[Start of Extract provided]

Following the heroism of Tunisian working and young people, workers and youths in Egypt, through real-time and online mobilization, started mass protests as from 25th of January 2011. By the midnight of 28 January, tens of thousands “protested on the streets of Egypt’s major cities” (Wikipedia, MENA Revolutions 2011,  www.wikipedia.org ). The beleaguered Mubarak regime ceded all presidential power to his newly chosen vice president, Omar Suleiman (the first in 30 years), who was a former head of the pro-CIA, pro-Israeli intelligence unit of the regime, the General Intelligence Directorate, (which had helped Israel repress, kill and maim many Palestinians); in order to buy off the revolt. This was in combination with repression by the police and the sponsored shock troopers who stormed the Tahrir Square, where hundreds of thousands gathered, to disperse the revolutionary movement.

The peak of Mubarak’s terror was the withdrawal of police from the streets and unleashing his shock troopers to loot and maim in the neighbourhoods in order to cause chaos and disorder on the streets and in neighbourhoods; and thus discredit the revolutionary movement. This was countered by the protesting masses who organized vigilante groups around neighbourhoods and communities while women moved en mass to Tahrir Square for safety. Of course, the pro-Mubarak regime elements tried to take the initiative to cause chaos, attacking people in the communities but the massive victory in the Tahrir Square against the shock troopers led to the defeat of these elements. Attempt by Mubarak to cling on to power exemplified by his rash speech – his last; rather than quelled the movement, actually led to massive protests of up to a million working people, youths, pensioners and even professionals like doctors, lawyers, etc, in Tarhir Square and other centres of protests across the country. The ruling capitalist class, having seen that it cannot continue to rule with Mubarak had to ease him out of office to safeguard the system, using the military section.

The takeover of rein of power by the top notch of the military and their refusal to insure Mubarak at the beginning of the revolution is a reflection of the strength of the revolutionary movement. Aside the fact that the rank and file of the soldiers comprise of people, who are drawn from working class and peasant families, and live in their conditions (which necessitated their fraternity with the revolutionary movement), the military top echelon, knew that they were the last to safe the system. If they decide to face the masses in a combat, aside the possibility of schism in the ranks of the military, with the sizable proportion of the lower and middle layers moving over to the side of the revolution (as seen later in Libya), there would have been no authority that would disguise ‘neutrality’ to negotiate with the revolutionary movement. This Bonarpartist role of the military sub-class of the capitalist class (trying to balance amongst classes) is really meant to safeguard the capitalist system in its neo-liberal phase.

[End of Extract provided]
[Start of Stored data]

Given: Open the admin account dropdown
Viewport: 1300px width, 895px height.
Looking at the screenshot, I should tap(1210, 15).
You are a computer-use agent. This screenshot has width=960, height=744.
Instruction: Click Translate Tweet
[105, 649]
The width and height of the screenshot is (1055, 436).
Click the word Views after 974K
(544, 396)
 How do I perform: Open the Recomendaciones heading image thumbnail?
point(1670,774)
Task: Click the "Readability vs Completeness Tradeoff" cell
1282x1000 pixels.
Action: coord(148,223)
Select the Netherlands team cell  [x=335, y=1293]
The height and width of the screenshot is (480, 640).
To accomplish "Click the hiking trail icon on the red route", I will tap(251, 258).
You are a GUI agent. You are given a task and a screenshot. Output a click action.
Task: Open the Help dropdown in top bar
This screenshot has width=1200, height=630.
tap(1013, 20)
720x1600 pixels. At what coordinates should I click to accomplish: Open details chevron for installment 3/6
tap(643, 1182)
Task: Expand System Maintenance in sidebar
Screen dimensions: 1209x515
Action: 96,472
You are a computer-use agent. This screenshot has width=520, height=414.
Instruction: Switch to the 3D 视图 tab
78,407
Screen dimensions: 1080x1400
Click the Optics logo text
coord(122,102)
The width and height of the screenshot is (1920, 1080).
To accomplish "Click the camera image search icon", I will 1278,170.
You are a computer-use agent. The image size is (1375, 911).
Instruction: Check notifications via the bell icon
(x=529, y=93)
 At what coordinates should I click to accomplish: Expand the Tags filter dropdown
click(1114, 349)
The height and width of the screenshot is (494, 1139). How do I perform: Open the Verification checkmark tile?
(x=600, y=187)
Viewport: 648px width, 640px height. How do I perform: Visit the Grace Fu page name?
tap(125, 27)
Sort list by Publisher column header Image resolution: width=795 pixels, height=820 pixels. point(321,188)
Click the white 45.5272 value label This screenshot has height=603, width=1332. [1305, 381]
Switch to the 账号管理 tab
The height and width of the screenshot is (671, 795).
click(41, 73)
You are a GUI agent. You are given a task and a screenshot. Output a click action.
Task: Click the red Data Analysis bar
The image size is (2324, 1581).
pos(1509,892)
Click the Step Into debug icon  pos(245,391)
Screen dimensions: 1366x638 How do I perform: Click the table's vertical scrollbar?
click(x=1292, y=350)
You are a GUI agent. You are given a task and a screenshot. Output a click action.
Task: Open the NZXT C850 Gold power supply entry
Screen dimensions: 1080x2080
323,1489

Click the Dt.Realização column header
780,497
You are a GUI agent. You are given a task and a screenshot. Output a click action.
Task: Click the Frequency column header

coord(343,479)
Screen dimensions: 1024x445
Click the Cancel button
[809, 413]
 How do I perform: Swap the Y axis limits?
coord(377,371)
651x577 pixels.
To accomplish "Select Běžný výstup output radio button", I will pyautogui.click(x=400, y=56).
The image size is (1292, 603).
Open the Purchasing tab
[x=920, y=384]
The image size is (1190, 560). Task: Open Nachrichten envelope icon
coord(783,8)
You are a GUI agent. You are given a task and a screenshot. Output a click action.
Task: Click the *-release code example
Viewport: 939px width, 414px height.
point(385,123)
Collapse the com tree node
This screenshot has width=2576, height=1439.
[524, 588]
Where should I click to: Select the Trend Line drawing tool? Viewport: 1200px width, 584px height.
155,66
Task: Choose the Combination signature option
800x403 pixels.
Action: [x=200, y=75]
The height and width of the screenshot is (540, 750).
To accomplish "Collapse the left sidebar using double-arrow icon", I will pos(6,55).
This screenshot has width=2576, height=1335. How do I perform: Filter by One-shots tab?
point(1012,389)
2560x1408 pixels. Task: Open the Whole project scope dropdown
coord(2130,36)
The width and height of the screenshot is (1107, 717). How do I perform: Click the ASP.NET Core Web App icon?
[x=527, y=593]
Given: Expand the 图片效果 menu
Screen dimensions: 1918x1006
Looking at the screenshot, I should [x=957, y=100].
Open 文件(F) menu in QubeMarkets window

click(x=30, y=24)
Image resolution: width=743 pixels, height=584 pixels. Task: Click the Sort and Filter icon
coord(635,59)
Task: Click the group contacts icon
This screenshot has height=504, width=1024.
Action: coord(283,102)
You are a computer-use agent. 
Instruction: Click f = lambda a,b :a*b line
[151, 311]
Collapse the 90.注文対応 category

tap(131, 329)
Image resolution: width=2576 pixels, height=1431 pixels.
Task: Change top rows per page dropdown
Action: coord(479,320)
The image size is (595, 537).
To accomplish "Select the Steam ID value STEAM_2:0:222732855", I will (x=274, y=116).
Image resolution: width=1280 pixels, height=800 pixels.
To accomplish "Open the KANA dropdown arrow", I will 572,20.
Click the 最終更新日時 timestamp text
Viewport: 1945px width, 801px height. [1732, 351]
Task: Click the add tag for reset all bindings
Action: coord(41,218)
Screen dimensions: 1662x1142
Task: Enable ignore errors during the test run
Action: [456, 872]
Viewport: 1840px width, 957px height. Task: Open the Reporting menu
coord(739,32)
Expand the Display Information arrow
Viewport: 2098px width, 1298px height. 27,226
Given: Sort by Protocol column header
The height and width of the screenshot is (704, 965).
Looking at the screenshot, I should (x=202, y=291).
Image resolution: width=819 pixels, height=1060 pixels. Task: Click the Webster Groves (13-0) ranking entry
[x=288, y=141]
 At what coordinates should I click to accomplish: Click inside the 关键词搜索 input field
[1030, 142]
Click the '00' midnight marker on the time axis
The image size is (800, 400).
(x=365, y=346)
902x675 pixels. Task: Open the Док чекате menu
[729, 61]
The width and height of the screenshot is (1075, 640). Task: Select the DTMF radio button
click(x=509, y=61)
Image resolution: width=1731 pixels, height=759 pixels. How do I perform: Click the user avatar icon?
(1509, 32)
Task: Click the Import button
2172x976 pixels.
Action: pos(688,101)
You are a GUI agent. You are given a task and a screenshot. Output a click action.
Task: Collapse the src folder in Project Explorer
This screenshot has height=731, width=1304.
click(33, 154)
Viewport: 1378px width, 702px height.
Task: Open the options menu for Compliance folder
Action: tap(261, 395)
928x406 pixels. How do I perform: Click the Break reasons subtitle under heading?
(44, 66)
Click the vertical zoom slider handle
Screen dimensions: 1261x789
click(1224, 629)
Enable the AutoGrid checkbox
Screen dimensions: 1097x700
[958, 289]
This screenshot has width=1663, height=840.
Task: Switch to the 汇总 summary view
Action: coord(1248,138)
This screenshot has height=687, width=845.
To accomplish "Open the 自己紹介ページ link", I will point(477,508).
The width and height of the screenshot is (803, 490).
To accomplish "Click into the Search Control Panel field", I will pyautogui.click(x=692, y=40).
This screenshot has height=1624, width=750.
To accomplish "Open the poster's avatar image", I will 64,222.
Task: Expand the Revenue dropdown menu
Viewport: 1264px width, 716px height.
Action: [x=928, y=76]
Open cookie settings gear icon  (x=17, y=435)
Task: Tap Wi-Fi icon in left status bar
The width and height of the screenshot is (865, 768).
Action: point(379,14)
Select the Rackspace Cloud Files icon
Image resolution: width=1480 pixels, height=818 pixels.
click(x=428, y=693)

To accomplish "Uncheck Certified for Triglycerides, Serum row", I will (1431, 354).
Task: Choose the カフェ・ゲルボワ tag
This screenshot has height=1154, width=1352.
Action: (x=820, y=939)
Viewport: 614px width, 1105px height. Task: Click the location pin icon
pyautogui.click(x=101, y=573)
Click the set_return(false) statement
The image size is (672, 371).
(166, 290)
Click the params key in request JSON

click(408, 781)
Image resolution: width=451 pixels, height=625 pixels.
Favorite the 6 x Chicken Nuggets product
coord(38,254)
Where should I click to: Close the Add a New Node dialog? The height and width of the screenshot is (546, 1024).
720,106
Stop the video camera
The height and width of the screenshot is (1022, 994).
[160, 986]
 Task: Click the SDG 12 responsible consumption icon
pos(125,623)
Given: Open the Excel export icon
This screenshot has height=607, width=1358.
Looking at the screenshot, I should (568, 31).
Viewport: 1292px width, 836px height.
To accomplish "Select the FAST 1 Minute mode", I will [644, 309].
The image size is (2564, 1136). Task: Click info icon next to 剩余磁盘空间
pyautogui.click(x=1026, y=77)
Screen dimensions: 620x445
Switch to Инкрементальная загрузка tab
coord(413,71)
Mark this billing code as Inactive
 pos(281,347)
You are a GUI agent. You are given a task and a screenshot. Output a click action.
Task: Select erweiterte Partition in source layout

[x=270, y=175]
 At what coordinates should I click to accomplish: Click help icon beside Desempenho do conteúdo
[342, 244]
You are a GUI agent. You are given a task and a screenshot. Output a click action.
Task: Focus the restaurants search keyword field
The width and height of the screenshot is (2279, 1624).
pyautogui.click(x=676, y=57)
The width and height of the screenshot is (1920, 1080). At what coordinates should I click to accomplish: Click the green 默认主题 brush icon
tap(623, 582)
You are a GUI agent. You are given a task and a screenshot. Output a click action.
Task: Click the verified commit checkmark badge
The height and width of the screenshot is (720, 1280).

[End of Stored data]

◆ **Problems**
- A) Which groups does the passage on Egypt's 2011 protests name as joining the massive protests that followed Mubarak's last speech?
- B) In the passage on Egypt's 2011 protests, to whom did the Mubarak regime cede all presidential power?
- C) According to the passage on Egypt's 2011 protests, why would the military's top echelon not face the masses in combat?
The data can be left aside here.

◆ **Responses for each task**
- A) Working people, youths, pensioners, and professionals such as doctors and lawyers.

- B) To Omar Suleiman, Mubarak's newly chosen vice president.

- C) A fight could split the military, with a sizable share of its lower and middle layers going over to the revolution. It would also leave no authority that could disguise itself as "neutral" to negotiate with the revolutionary movement.